PROBLEM:
I need all the entries repeated exactly as written.
SUPPLIED DATA below:
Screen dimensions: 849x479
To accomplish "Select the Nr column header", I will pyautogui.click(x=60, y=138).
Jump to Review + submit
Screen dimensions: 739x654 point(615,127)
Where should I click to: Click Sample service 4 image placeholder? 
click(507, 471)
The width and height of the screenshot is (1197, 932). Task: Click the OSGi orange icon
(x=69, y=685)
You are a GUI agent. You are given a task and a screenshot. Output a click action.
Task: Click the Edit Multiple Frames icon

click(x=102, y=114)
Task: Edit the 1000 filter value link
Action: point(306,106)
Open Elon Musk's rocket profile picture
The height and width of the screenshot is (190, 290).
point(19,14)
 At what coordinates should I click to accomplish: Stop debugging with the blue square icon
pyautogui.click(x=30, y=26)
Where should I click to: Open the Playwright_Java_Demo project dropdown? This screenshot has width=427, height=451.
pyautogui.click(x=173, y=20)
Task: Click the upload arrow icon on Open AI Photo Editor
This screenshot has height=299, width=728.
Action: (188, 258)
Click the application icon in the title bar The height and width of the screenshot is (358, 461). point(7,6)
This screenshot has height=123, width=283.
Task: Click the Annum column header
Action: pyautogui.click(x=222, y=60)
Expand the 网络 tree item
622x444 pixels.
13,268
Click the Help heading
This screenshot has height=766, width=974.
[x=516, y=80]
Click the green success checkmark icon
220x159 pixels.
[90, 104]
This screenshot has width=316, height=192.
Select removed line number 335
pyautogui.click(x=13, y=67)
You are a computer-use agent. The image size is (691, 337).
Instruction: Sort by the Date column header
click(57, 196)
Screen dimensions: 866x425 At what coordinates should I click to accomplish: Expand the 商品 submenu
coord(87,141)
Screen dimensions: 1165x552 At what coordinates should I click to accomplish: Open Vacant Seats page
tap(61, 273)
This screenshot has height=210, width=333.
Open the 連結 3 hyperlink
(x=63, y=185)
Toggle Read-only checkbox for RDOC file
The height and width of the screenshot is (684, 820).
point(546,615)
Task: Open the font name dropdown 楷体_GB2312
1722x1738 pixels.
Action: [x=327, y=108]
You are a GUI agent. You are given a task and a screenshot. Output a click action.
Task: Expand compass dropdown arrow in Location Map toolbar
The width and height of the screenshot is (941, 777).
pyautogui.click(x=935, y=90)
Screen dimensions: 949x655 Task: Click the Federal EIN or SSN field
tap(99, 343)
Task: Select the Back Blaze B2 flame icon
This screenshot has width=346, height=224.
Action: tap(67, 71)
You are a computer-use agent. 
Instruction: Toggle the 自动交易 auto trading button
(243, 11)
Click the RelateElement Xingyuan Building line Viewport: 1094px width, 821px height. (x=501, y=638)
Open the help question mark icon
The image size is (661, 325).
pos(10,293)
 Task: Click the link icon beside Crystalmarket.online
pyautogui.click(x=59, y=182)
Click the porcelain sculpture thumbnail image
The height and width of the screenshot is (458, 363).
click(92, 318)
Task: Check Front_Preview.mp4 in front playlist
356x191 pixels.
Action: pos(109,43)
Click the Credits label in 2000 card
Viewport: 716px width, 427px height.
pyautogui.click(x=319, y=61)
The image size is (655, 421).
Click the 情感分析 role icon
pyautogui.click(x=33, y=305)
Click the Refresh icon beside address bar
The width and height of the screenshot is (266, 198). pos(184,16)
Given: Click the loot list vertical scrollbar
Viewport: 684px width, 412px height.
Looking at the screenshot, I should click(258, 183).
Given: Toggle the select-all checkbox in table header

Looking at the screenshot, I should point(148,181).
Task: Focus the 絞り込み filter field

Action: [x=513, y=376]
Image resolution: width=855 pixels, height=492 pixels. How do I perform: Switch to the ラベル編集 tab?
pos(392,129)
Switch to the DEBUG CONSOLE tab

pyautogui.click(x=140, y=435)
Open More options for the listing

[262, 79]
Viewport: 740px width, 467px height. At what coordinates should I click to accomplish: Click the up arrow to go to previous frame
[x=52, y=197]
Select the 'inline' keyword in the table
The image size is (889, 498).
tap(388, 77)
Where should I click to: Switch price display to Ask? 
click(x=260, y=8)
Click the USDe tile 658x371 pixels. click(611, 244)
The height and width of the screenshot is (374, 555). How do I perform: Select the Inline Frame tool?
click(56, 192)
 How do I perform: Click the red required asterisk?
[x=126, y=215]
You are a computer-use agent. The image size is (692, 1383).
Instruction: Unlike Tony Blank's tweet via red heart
End of SUPPLIED DATA.
EXERCISE SOLUTION:
Screen dimensions: 849x479
To accomplish "Select the Nr column header", I will pyautogui.click(x=60, y=138).
Jump to Review + submit
Screen dimensions: 739x654 point(615,127)
Where should I click to: Click Sample service 4 image placeholder? 
click(507, 471)
The width and height of the screenshot is (1197, 932). Task: Click the OSGi orange icon
(x=69, y=685)
You are a GUI agent. You are given a task and a screenshot. Output a click action.
Task: Click the Edit Multiple Frames icon

click(x=102, y=114)
Task: Edit the 1000 filter value link
Action: point(306,106)
Open Elon Musk's rocket profile picture
The height and width of the screenshot is (190, 290).
point(19,14)
 At what coordinates should I click to accomplish: Stop debugging with the blue square icon
pyautogui.click(x=30, y=26)
Where should I click to: Open the Playwright_Java_Demo project dropdown? This screenshot has width=427, height=451.
pyautogui.click(x=173, y=20)
Task: Click the upload arrow icon on Open AI Photo Editor
This screenshot has height=299, width=728.
Action: (188, 258)
Click the application icon in the title bar The height and width of the screenshot is (358, 461). point(7,6)
This screenshot has height=123, width=283.
Task: Click the Annum column header
Action: pyautogui.click(x=222, y=60)
Expand the 网络 tree item
622x444 pixels.
13,268
Click the Help heading
This screenshot has height=766, width=974.
[x=516, y=80]
Click the green success checkmark icon
220x159 pixels.
[90, 104]
This screenshot has width=316, height=192.
Select removed line number 335
pyautogui.click(x=13, y=67)
You are a computer-use agent. The image size is (691, 337).
Instruction: Sort by the Date column header
click(57, 196)
Screen dimensions: 866x425 At what coordinates should I click to accomplish: Expand the 商品 submenu
coord(87,141)
Screen dimensions: 1165x552 At what coordinates should I click to accomplish: Open Vacant Seats page
tap(61, 273)
This screenshot has height=210, width=333.
Open the 連結 3 hyperlink
(x=63, y=185)
Toggle Read-only checkbox for RDOC file
The height and width of the screenshot is (684, 820).
point(546,615)
Task: Open the font name dropdown 楷体_GB2312
1722x1738 pixels.
Action: [x=327, y=108]
You are a GUI agent. You are given a task and a screenshot. Output a click action.
Task: Expand compass dropdown arrow in Location Map toolbar
The width and height of the screenshot is (941, 777).
pyautogui.click(x=935, y=90)
Screen dimensions: 949x655 Task: Click the Federal EIN or SSN field
tap(99, 343)
Task: Select the Back Blaze B2 flame icon
This screenshot has width=346, height=224.
Action: tap(67, 71)
You are a computer-use agent. 
Instruction: Toggle the 自动交易 auto trading button
(243, 11)
Click the RelateElement Xingyuan Building line Viewport: 1094px width, 821px height. (x=501, y=638)
Open the help question mark icon
The image size is (661, 325).
pos(10,293)
 Task: Click the link icon beside Crystalmarket.online
pyautogui.click(x=59, y=182)
Click the porcelain sculpture thumbnail image
The height and width of the screenshot is (458, 363).
click(92, 318)
Task: Check Front_Preview.mp4 in front playlist
356x191 pixels.
Action: pos(109,43)
Click the Credits label in 2000 card
Viewport: 716px width, 427px height.
pyautogui.click(x=319, y=61)
The image size is (655, 421).
Click the 情感分析 role icon
pyautogui.click(x=33, y=305)
Click the Refresh icon beside address bar
The width and height of the screenshot is (266, 198). pos(184,16)
Given: Click the loot list vertical scrollbar
Viewport: 684px width, 412px height.
Looking at the screenshot, I should click(258, 183).
Given: Toggle the select-all checkbox in table header

Looking at the screenshot, I should point(148,181).
Task: Focus the 絞り込み filter field

Action: [x=513, y=376]
Image resolution: width=855 pixels, height=492 pixels. How do I perform: Switch to the ラベル編集 tab?
pos(392,129)
Switch to the DEBUG CONSOLE tab

pyautogui.click(x=140, y=435)
Open More options for the listing

[262, 79]
Viewport: 740px width, 467px height. At what coordinates should I click to accomplish: Click the up arrow to go to previous frame
[x=52, y=197]
Select the 'inline' keyword in the table
The image size is (889, 498).
tap(388, 77)
Where should I click to: Switch price display to Ask? 
click(x=260, y=8)
Click the USDe tile 658x371 pixels. click(611, 244)
The height and width of the screenshot is (374, 555). How do I perform: Select the Inline Frame tool?
click(56, 192)
 How do I perform: Click the red required asterisk?
[x=126, y=215]
You are a computer-use agent. The image size is (692, 1383).
Instruction: Unlike Tony Blank's tweet via red heart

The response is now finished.